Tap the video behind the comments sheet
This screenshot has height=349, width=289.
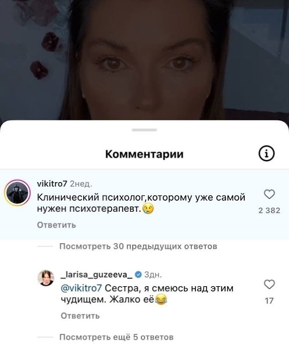click(144, 60)
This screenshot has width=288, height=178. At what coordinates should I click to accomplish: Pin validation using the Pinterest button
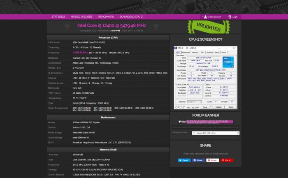click(226, 160)
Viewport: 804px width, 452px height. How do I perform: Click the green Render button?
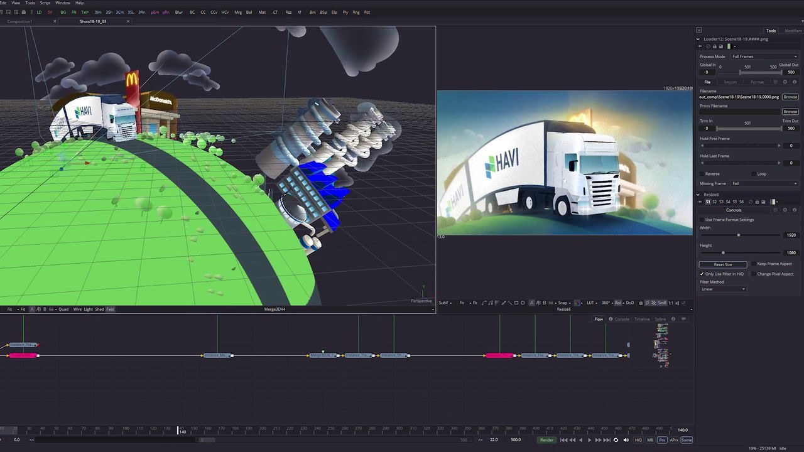pos(546,440)
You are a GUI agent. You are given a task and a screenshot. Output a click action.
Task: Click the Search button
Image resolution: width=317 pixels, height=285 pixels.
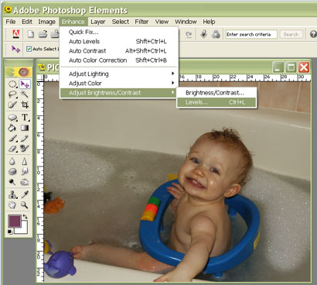(291, 34)
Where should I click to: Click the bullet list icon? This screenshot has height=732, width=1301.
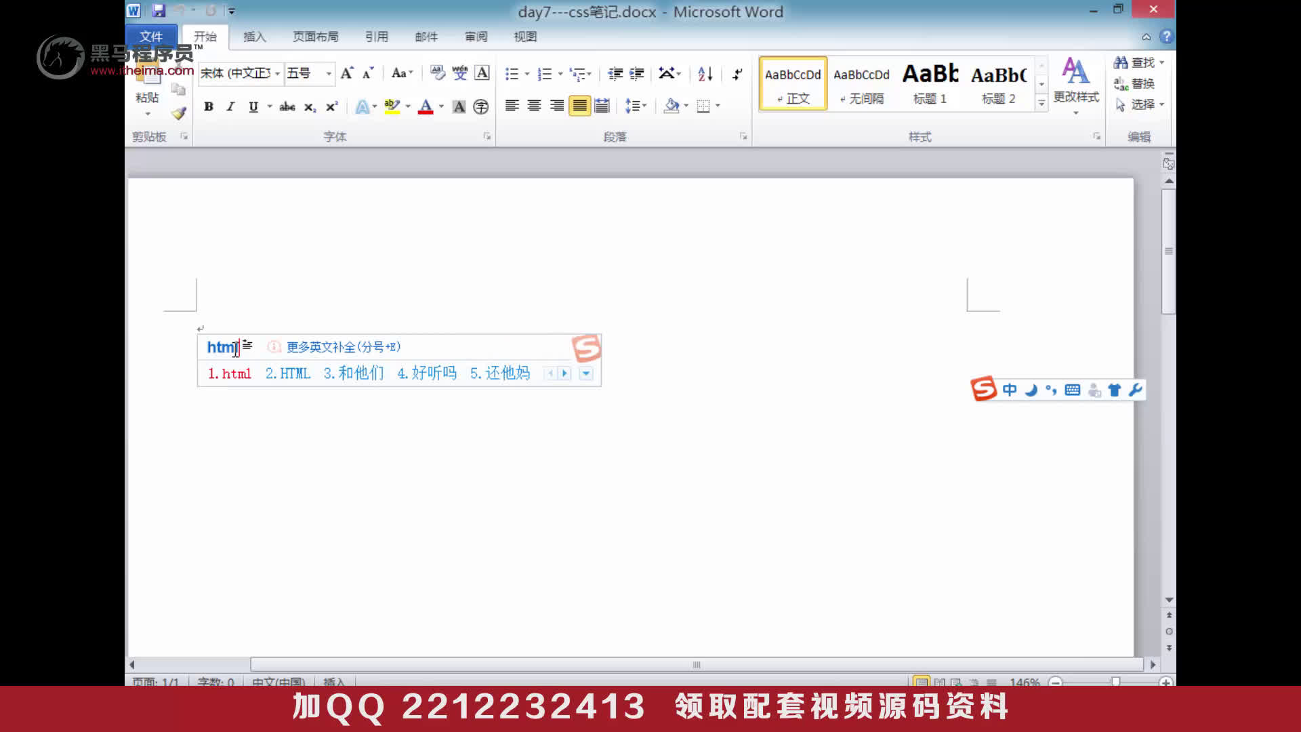click(x=511, y=74)
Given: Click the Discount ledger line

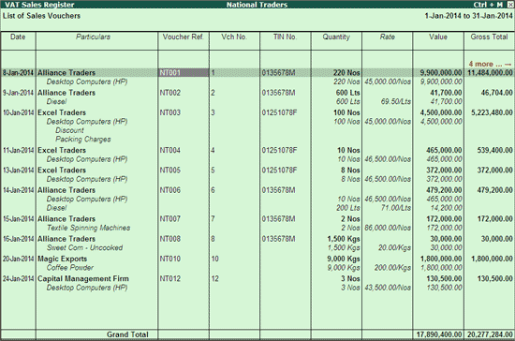Looking at the screenshot, I should coord(69,130).
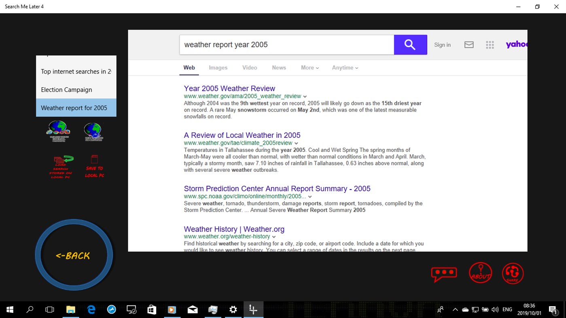Click the Load Search Stored on Local PC icon
Image resolution: width=566 pixels, height=318 pixels.
[60, 166]
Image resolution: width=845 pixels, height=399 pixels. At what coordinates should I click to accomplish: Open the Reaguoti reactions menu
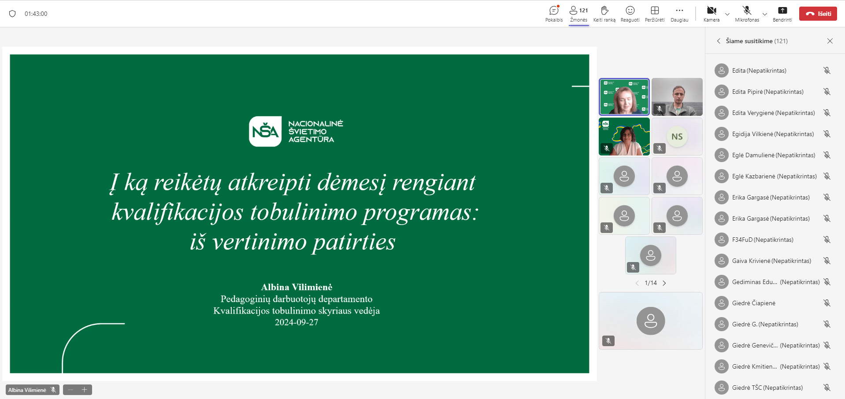point(630,13)
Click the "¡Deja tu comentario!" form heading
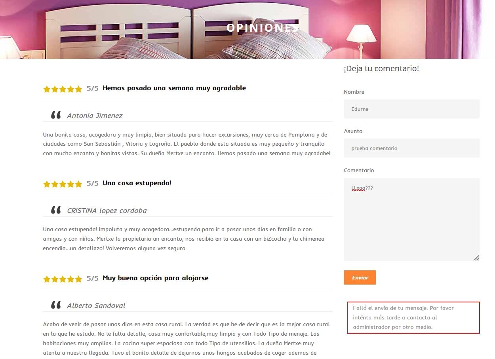 coord(381,68)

__________________________________________________

- _What to work on_: For this exercise, write the listing out again exactly, excluding all images.

- _Result of the exercise_:
Tap the video behind the comments sheet
This screenshot has height=349, width=289.
click(144, 60)
This screenshot has width=288, height=178. At what coordinates should I click to accomplish: Pin validation using the Pinterest button
click(226, 160)
Viewport: 804px width, 452px height. How do I perform: Click the green Render button?
pos(546,440)
You are a GUI agent. You are given a task and a screenshot. Output a click action.
Task: Click the Search button
Image resolution: width=317 pixels, height=285 pixels.
(291, 34)
Where should I click to: Click the bullet list icon? This screenshot has height=732, width=1301.
click(x=511, y=74)
Given: Click the Discount ledger line

Looking at the screenshot, I should coord(69,130).
Click the Load Search Stored on Local PC icon
Image resolution: width=566 pixels, height=318 pixels.
[60, 166]
Image resolution: width=845 pixels, height=399 pixels. At what coordinates should I click to accomplish: Open the Reaguoti reactions menu
point(630,13)
Click the "¡Deja tu comentario!" form heading
 coord(381,68)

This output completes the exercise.